Individualisation du taux de prélèvement d’impôts : une mesure jugée féministe
En France, le délai pour rendre sa déclaration de revenus approche à grands pas. Pour la deuxième année consécutive, les foyers mariés ou pacsés bénéficieront d’un taux d’imposition individualisé par défaut. Cela signifie que, sauf indication contraire, le montant des impôts est réparti en fonction des revenus de chacun, sans que le montant total des impôts des couples ne change. Cette mesure vise à rétablir l’égalité fiscale entre les hommes et les femmes, qui continuent à subir des écarts de salaire significatifs.
Audrey, assistante de galerie d’art, témoigne de cette évolution : « Lui gagne trois fois ce que je gagne. Je me retrouvais effectivement à payer une part beaucoup plus importante d’impôts par rapport à mes revenus. » Elle a constaté une diminution de son taux de prélèvement à la source, désormais ajusté à ses revenus réels. Selon des études, cette nouvelle approche est considérée comme plus juste, notamment pour les petits salaires, et dans 80 % des cas, elle est plus avantageuse pour les femmes.

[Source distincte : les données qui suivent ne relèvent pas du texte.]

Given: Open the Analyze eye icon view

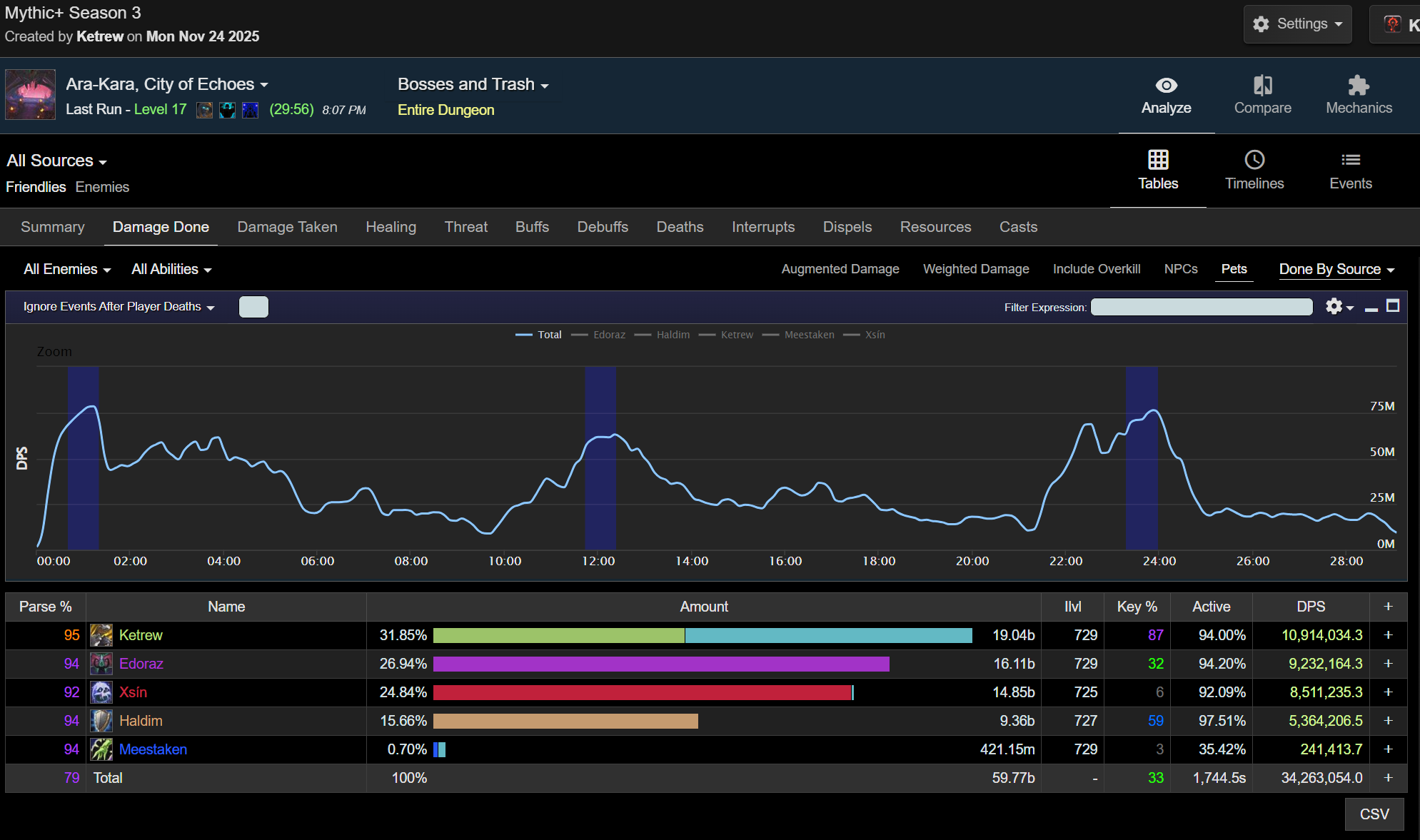Looking at the screenshot, I should pos(1166,86).
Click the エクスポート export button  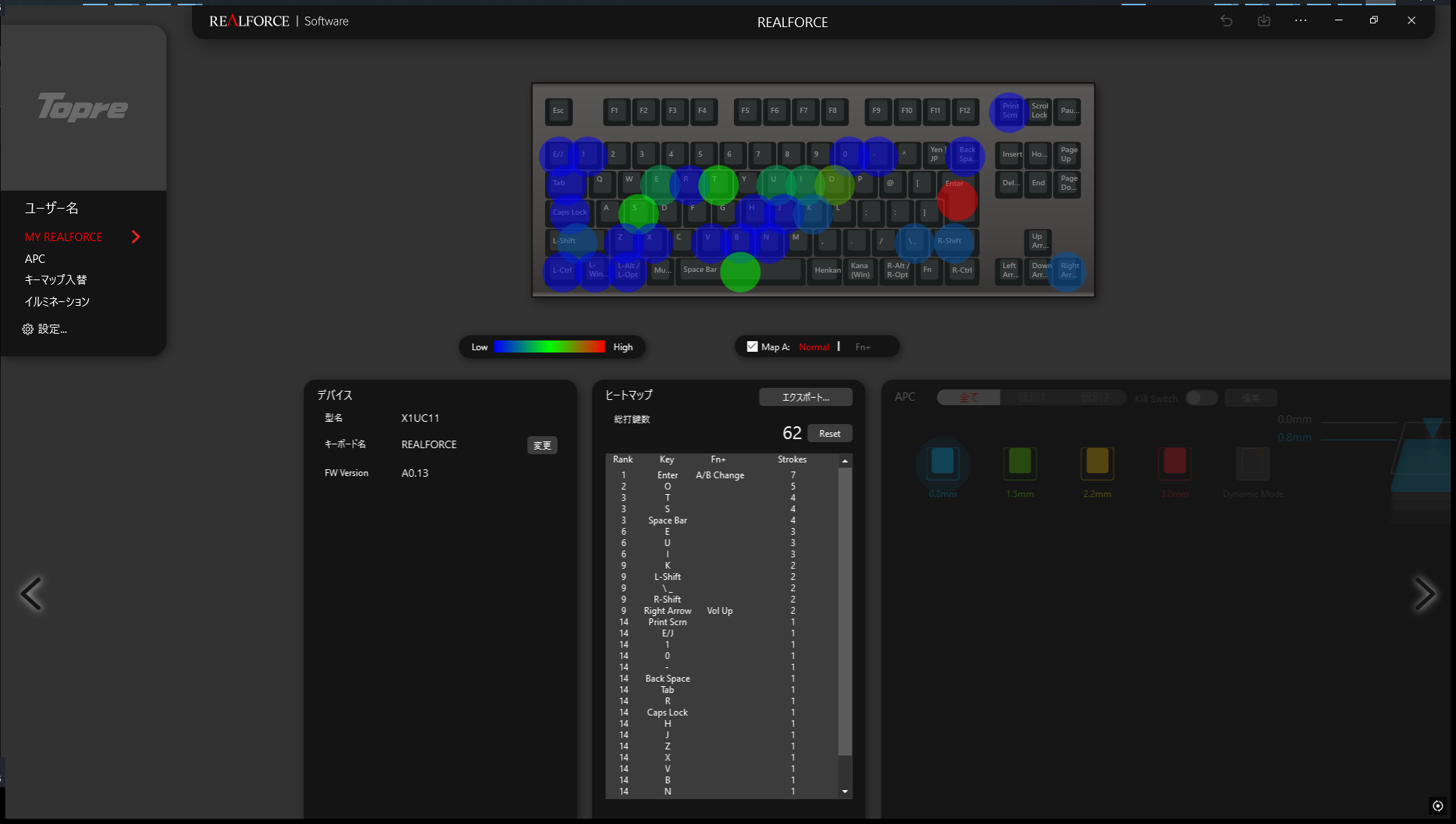[x=805, y=397]
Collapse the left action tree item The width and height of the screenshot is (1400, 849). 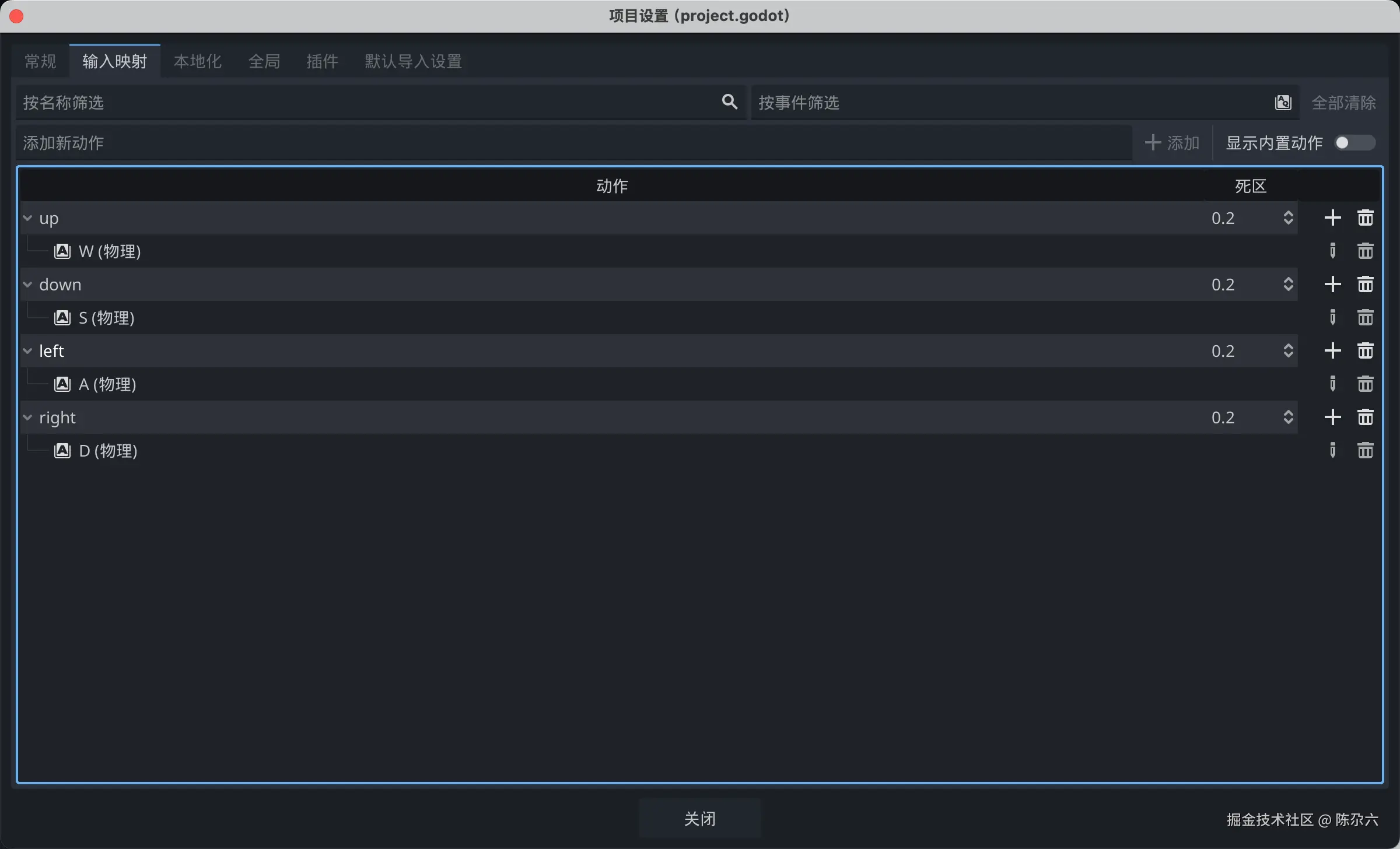(x=27, y=351)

Avec le taux individualisé, une économie mensuelle pour les revenus faibles
Héloïse Bolle, conseillère en patrimoine, explique les implications financières de cette mesure. Prenons un couple avec un revenu total de 60 000 €. Si l’un des partenaires gagne 20 000 € et l’autre 40 000 €, le partenaire ayant un revenu plus faible, auparavant soumis à un prélèvement de 94 € par mois, ne paiera désormais que 10 €. Cela représente une économie mensuelle de 84 €. En revanche, le partenaire gagnant 40 000 € verra son prélèvement passer de 187 € à 273 €, ce qui, bien que représentant une augmentation, permet une répartition plus équitable de l’impôt.
Le quotient conjugal et le quotient familial ne vont pas dans l’intérêt de la femme
Marie-Pierre Rixain, députée Renaissance et instigatrice de cette loi, milite pour la suppression du quotient conjugal, qu’elle juge défavorable à l’autonomie économique des femmes. Elle souligne que les structures fiscales actuelles peuvent inciter les femmes à travailler moins, ce qui impacte leur niveau de retraite et leur indépendance financière à long terme. La France demeure le dernier pays d’Europe à exiger des couples mariés et pacsés une déclaration de revenus commune, une situation qui soulève des questions sur l’égalité de genre dans le domaine fiscal.